§ What is required
Copy each of the following lines exactly as they appear, keeping their order.

# START OF Dataset extract

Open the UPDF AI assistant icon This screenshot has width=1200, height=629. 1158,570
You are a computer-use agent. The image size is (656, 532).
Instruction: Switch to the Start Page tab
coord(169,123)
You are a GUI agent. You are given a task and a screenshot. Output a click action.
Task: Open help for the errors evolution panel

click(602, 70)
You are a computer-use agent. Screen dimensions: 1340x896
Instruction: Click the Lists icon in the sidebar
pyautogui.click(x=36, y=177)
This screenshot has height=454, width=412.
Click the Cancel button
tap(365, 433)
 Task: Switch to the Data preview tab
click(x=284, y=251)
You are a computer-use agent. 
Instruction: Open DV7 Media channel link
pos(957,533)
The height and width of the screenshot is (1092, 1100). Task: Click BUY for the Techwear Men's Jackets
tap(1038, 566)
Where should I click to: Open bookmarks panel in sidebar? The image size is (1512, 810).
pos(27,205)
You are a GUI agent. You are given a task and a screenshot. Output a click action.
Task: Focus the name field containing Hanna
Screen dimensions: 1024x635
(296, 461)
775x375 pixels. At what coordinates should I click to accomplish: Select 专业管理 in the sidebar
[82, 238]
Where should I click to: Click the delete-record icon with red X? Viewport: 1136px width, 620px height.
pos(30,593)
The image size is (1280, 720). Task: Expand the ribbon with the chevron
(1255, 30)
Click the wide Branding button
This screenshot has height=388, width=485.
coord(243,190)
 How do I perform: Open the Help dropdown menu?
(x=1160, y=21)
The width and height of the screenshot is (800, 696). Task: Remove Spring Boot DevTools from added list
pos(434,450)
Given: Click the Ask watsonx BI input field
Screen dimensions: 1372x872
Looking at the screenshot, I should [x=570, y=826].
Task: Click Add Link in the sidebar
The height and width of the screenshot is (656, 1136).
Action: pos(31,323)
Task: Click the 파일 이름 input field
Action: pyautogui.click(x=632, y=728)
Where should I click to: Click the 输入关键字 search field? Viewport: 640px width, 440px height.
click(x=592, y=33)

# END OF Dataset extract

§ Written reply
Open the UPDF AI assistant icon This screenshot has width=1200, height=629. 1158,570
You are a computer-use agent. The image size is (656, 532).
Instruction: Switch to the Start Page tab
coord(169,123)
You are a GUI agent. You are given a task and a screenshot. Output a click action.
Task: Open help for the errors evolution panel

click(602, 70)
You are a computer-use agent. Screen dimensions: 1340x896
Instruction: Click the Lists icon in the sidebar
pyautogui.click(x=36, y=177)
This screenshot has height=454, width=412.
Click the Cancel button
tap(365, 433)
 Task: Switch to the Data preview tab
click(x=284, y=251)
You are a computer-use agent. 
Instruction: Open DV7 Media channel link
pos(957,533)
The height and width of the screenshot is (1092, 1100). Task: Click BUY for the Techwear Men's Jackets
tap(1038, 566)
Where should I click to: Open bookmarks panel in sidebar? The image size is (1512, 810).
pos(27,205)
You are a GUI agent. You are given a task and a screenshot. Output a click action.
Task: Focus the name field containing Hanna
Screen dimensions: 1024x635
(296, 461)
775x375 pixels. At what coordinates should I click to accomplish: Select 专业管理 in the sidebar
[82, 238]
Where should I click to: Click the delete-record icon with red X? Viewport: 1136px width, 620px height.
pos(30,593)
The image size is (1280, 720). Task: Expand the ribbon with the chevron
(1255, 30)
Click the wide Branding button
This screenshot has height=388, width=485.
coord(243,190)
 How do I perform: Open the Help dropdown menu?
(x=1160, y=21)
The width and height of the screenshot is (800, 696). Task: Remove Spring Boot DevTools from added list
pos(434,450)
Given: Click the Ask watsonx BI input field
Screen dimensions: 1372x872
Looking at the screenshot, I should [x=570, y=826].
Task: Click Add Link in the sidebar
The height and width of the screenshot is (656, 1136).
Action: pos(31,323)
Task: Click the 파일 이름 input field
Action: pyautogui.click(x=632, y=728)
Where should I click to: Click the 输入关键字 search field? Viewport: 640px width, 440px height.
click(x=592, y=33)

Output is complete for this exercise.